_EXERCISE TASKS:_
- A) Reproduce part of the curator's statement below word for word, starting at the words "CURATOR'S STATEMENT" and stopping after "and broadly universal.".
- B) Carry on the curator's statement for the Natural Inclinations exhibition below, starting right after its last sentence.

_PASSAGE FOR REVIEW:_
▼▼▼
Natural Inclinations:
Works by Margaret Boozer, Elizabeth Burger,
Marc Robarge and Laura Thorne

CURATOR'S STATEMENT

The four artists featured in this exhibition, Margaret Boozer, Elizabeth Burger, Marc Robarge and Laura Thorne, all create works that spring from the natural world in ways material, conceptual or formal. Both the grandeur of nature and its’ delightful specificity are explored with a combination of creative curiosity and scientific inquisitiveness. Embracing some of natures’ most dominant characteristics, including the element of chance, the transformation and evolution of matter and materials, and the cell by cell cumulative process by which growth occurs, the sculpture in this exhibition elegantly echoes the busy and complex world outside and begins a dialogue that is both highly personal and broadly universal.
▲▲▲
_GIVEN RECORDS:_
▼▼▼
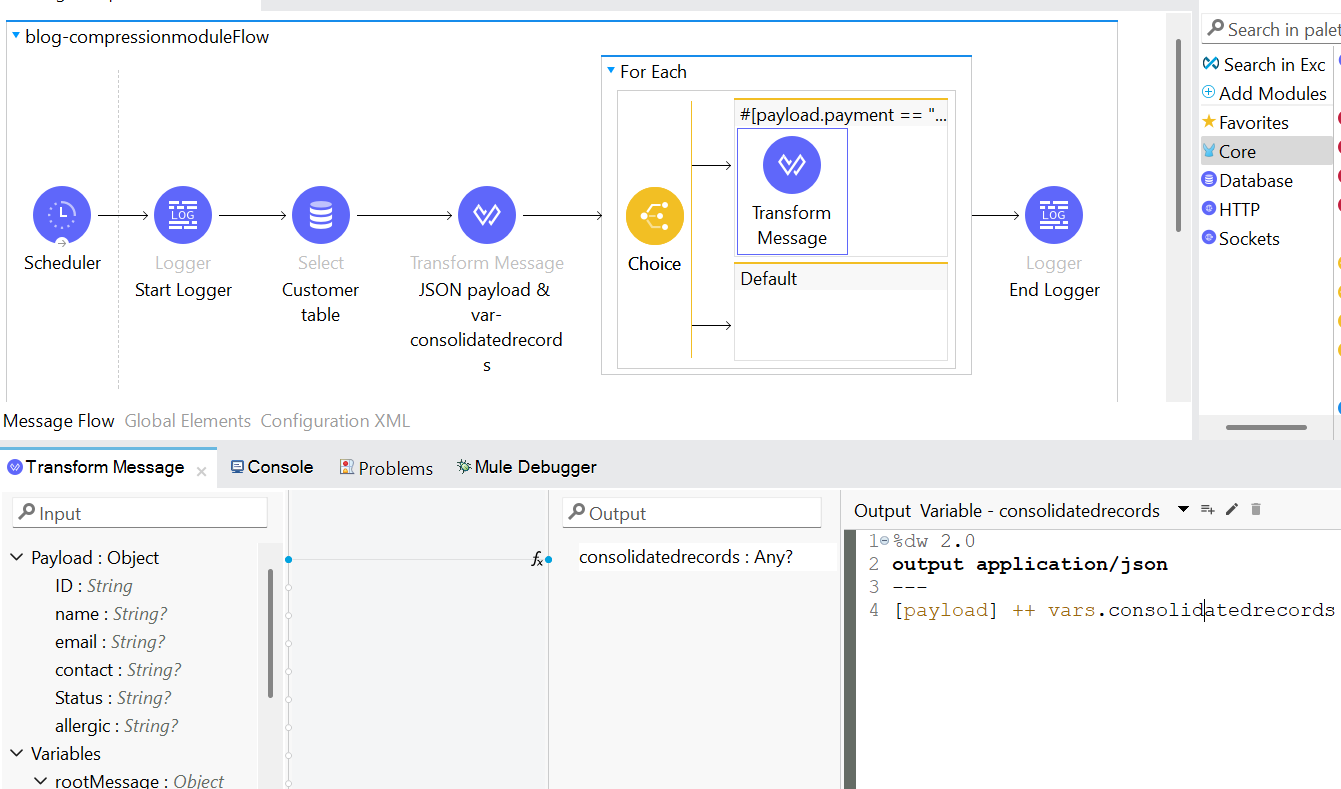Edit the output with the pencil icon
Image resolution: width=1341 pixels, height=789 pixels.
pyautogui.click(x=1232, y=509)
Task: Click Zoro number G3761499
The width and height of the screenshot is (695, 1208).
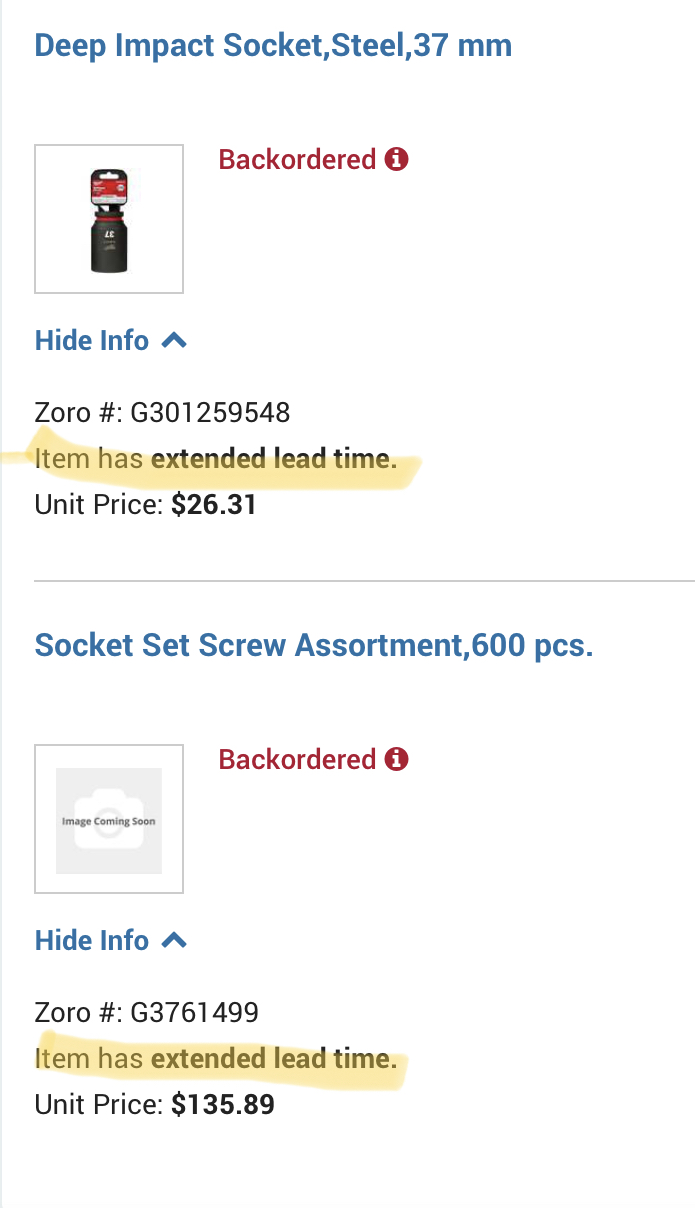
▲▲▲
_TASK RESPONSES:_
- A)
CURATOR'S STATEMENT

The four artists featured in this exhibition, Margaret Boozer, Elizabeth Burger, Marc Robarge and Laura Thorne, all create works that spring from the natural world in ways material, conceptual or formal. Both the grandeur of nature and its’ delightful specificity are explored with a combination of creative curiosity and scientific inquisitiveness. Embracing some of natures’ most dominant characteristics, including the element of chance, the transformation and evolution of matter and materials, and the cell by cell cumulative process by which growth occurs, the sculpture in this exhibition elegantly echoes the busy and complex world outside and begins a dialogue that is both highly personal and broadly universal.

- B)
In semi-minimalist fashion, created by lining up circular ceramic discs in a loosely geometric structure, Margaret Boozer’s Accumulation forms a quilt-like honeycomb pattern on the wall. Yet Boozer, ever the alchemist, has also given her fascination with the earth’s myriad colors and textures free reign. In each individual disc she has created a small cell-like composition based on a free-wheeling experimentation with different clays and minerals applied and fired in varying combinations and permutations. While the entire composition works in gestalt-like unity, each component also invites both scrutiny and wonder at the endless variety and possibilities she has created in partnership with the earth. Angle of Incidence is a “dirt drawing” made by sifting and arranging several colors of clay in different degrees of coarseness in an elongated geometric pattern directly on the gallery floor. Flawlessly executed and elegant in its simplicity, this piece celebrates the materials from which it is made while it points to the passage of time and the transformational power of the forces of nature. Boozer’s creations work first through their powerful holistic presence and next as slowly revealed testaments to the endless variety of nature and human invention.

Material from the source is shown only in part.